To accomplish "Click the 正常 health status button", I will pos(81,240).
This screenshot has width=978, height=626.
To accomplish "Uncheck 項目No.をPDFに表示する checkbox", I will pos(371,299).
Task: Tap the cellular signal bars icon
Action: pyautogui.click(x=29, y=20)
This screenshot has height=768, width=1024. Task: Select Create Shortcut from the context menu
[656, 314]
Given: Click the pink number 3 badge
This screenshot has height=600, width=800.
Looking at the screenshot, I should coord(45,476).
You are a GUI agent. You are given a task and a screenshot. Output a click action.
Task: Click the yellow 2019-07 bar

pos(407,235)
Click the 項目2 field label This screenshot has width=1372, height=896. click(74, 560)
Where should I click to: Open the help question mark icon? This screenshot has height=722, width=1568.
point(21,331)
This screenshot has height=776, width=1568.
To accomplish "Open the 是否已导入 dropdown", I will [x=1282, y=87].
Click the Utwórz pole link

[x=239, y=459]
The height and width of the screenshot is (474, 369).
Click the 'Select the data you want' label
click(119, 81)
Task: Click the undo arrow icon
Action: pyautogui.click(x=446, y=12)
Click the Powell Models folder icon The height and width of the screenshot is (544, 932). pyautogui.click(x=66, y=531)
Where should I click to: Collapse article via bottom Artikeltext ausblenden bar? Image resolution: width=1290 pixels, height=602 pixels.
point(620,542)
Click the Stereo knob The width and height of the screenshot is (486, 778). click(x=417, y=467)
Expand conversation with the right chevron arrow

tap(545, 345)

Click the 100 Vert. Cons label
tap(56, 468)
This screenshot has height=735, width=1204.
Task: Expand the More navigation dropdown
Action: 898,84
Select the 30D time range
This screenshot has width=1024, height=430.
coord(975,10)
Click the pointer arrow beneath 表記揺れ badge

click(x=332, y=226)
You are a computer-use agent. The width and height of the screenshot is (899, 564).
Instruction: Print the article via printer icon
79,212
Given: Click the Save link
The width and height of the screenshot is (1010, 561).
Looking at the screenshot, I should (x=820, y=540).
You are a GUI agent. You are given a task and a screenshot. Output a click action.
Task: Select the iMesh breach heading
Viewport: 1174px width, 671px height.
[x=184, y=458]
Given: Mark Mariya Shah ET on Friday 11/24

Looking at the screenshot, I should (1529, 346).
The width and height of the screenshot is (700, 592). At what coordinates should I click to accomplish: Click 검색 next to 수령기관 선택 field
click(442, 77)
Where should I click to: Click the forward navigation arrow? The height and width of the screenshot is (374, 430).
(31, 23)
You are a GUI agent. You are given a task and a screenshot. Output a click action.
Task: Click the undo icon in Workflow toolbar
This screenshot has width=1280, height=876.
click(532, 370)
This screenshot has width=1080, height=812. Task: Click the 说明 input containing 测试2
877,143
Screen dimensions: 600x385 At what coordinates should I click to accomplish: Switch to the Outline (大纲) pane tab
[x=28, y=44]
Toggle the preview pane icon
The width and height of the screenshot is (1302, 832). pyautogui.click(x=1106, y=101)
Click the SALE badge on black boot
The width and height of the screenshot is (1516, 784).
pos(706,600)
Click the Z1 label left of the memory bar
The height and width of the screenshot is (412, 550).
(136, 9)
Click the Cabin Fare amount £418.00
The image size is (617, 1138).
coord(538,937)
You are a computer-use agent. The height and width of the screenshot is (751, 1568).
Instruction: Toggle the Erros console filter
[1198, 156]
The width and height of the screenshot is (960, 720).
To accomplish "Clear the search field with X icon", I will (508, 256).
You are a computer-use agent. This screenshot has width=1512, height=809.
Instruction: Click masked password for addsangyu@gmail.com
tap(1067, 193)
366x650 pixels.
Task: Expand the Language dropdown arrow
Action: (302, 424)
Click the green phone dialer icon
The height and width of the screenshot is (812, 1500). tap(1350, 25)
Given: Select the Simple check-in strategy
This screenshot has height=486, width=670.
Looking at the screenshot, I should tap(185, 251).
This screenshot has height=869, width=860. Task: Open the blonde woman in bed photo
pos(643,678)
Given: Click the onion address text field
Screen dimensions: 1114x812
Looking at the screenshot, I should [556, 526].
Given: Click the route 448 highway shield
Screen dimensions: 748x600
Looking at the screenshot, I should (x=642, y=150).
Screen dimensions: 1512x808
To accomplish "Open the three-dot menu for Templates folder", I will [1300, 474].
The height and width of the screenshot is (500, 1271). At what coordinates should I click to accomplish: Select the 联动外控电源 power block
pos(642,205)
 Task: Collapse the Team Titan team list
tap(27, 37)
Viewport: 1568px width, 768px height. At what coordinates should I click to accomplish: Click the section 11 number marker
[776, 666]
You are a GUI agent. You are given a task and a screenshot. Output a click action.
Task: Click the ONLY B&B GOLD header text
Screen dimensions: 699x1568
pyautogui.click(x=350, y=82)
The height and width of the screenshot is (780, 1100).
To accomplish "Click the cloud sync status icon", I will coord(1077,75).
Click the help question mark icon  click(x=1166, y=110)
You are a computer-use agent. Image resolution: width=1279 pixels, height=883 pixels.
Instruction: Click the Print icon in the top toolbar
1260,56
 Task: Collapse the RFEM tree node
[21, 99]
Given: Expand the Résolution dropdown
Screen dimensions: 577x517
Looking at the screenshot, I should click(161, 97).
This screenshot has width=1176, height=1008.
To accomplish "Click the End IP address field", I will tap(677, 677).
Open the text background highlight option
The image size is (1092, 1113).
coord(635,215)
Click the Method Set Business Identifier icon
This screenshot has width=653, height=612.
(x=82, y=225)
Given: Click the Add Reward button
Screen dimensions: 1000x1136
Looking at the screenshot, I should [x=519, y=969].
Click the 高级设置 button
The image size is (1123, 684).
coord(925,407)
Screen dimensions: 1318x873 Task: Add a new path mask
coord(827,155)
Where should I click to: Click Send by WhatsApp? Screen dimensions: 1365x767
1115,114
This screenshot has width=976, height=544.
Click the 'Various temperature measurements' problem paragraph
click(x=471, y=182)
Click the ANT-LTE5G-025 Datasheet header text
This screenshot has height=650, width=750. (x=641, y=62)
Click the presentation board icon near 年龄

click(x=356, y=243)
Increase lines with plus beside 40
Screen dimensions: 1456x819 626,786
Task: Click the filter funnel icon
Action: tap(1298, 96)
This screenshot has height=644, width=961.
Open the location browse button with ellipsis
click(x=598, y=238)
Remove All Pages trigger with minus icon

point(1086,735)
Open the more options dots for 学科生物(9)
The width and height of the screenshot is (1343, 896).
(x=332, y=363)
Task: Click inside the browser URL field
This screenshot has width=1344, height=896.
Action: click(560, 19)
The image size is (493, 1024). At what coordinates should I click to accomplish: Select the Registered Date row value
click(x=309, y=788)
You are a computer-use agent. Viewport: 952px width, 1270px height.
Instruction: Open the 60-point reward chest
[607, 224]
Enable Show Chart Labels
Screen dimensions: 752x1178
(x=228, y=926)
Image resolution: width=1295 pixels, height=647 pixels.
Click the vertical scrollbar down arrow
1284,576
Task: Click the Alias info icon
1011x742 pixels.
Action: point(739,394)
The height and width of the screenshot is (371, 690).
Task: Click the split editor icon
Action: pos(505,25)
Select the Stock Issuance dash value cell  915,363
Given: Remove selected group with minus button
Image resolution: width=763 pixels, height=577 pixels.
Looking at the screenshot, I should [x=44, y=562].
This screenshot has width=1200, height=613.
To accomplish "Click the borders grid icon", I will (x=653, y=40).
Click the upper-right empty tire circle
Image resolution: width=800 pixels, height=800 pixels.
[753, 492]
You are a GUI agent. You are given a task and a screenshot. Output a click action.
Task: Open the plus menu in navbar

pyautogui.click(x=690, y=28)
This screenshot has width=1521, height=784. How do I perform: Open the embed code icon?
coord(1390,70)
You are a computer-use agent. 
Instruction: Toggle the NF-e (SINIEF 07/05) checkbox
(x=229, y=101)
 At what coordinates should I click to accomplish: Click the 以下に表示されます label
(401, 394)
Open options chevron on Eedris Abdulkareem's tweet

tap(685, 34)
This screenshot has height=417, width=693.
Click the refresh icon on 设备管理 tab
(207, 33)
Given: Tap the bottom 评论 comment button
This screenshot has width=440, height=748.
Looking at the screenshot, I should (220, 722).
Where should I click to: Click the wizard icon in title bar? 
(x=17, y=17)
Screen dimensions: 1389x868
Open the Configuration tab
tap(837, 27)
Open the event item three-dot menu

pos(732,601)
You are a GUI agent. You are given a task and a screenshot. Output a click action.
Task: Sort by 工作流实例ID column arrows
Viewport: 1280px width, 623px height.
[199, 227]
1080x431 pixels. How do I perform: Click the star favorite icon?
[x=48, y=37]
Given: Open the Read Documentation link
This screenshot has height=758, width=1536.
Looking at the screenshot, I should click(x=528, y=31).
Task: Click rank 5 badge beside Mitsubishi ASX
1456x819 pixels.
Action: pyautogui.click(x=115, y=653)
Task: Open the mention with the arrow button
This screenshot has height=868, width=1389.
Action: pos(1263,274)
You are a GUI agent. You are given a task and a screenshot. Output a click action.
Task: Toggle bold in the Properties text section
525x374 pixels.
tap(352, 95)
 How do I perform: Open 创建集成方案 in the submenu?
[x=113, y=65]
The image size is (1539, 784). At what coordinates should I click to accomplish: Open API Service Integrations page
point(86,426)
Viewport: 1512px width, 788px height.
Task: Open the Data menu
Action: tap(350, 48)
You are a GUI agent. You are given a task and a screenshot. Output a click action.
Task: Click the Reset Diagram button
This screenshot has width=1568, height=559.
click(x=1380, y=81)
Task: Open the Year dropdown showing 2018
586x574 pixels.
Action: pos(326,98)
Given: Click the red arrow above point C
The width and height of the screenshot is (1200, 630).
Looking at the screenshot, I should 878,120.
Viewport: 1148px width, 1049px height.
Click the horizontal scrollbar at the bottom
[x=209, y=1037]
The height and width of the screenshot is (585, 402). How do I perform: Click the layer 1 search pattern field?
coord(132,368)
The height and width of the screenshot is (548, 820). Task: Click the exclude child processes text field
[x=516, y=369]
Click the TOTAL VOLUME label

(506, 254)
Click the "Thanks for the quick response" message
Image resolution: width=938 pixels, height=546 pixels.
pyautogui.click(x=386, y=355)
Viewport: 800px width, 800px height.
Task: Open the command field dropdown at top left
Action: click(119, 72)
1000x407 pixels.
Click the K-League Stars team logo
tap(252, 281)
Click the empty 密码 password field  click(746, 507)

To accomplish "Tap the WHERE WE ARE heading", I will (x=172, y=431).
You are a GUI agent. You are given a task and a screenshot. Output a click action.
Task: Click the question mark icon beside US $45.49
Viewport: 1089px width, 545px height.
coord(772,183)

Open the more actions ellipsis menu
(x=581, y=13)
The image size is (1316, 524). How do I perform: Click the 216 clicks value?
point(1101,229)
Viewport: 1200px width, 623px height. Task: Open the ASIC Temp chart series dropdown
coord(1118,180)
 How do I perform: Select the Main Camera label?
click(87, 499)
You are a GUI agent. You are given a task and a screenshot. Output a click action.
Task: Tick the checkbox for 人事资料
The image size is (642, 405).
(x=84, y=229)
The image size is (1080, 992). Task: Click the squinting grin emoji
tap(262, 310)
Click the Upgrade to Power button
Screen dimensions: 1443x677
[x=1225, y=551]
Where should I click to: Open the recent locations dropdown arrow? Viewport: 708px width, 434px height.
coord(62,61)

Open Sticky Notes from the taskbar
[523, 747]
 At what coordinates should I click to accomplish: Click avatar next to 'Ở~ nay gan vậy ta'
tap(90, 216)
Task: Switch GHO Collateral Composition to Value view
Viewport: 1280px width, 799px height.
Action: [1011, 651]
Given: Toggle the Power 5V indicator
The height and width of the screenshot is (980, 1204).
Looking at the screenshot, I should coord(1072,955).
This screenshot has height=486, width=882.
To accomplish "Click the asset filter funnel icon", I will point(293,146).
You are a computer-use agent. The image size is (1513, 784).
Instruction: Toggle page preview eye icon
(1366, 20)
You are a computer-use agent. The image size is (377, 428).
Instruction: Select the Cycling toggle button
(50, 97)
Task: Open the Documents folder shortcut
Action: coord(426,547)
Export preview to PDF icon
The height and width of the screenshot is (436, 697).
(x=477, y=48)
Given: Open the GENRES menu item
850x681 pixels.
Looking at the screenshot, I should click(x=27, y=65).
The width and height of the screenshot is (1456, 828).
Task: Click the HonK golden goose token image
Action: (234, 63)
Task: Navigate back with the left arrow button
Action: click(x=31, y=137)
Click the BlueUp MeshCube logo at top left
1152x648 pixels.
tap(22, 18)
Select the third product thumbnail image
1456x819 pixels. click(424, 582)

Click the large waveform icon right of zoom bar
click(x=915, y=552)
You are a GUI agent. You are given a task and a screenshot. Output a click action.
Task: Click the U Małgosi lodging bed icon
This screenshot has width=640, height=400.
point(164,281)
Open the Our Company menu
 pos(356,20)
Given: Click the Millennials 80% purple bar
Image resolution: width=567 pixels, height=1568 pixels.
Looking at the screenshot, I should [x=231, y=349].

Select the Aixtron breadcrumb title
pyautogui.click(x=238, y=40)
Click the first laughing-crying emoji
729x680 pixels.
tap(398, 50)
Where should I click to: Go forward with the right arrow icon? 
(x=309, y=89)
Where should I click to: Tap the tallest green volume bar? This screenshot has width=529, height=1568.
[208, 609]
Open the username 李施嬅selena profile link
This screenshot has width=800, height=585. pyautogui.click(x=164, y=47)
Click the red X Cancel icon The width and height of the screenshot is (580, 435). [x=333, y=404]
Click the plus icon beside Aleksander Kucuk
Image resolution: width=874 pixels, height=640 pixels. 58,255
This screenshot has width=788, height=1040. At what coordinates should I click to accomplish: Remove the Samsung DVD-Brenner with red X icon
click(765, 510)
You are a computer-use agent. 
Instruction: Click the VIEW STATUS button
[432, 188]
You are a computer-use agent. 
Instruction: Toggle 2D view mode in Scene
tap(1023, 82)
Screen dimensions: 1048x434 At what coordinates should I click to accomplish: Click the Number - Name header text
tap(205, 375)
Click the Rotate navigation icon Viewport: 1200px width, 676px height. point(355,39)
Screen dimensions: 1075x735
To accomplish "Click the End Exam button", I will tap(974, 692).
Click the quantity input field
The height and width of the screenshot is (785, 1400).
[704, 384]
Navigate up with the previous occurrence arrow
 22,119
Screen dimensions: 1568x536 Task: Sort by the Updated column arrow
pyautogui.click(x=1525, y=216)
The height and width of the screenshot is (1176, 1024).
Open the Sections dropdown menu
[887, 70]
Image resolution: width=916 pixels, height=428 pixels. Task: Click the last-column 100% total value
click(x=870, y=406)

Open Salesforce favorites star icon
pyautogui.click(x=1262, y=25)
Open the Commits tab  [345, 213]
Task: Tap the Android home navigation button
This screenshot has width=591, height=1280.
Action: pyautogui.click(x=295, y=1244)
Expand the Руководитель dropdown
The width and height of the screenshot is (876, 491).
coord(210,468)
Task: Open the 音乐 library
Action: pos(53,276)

■ ■ ■ ■ ■ ■ ■

PROBLEM:
Repeat word for word the lines above that run from the line containing "586x574 pixels." through the line containing "for the quick", both ends included, and nothing else.

EXERCISE ANSWER:
586x574 pixels.
Action: pos(326,98)
Given: Click the red arrow above point C
The width and height of the screenshot is (1200, 630).
Looking at the screenshot, I should 878,120.
Viewport: 1148px width, 1049px height.
Click the horizontal scrollbar at the bottom
[x=209, y=1037]
The height and width of the screenshot is (585, 402). How do I perform: Click the layer 1 search pattern field?
coord(132,368)
The height and width of the screenshot is (548, 820). Task: Click the exclude child processes text field
[x=516, y=369]
Click the TOTAL VOLUME label

(506, 254)
Click the "Thanks for the quick response" message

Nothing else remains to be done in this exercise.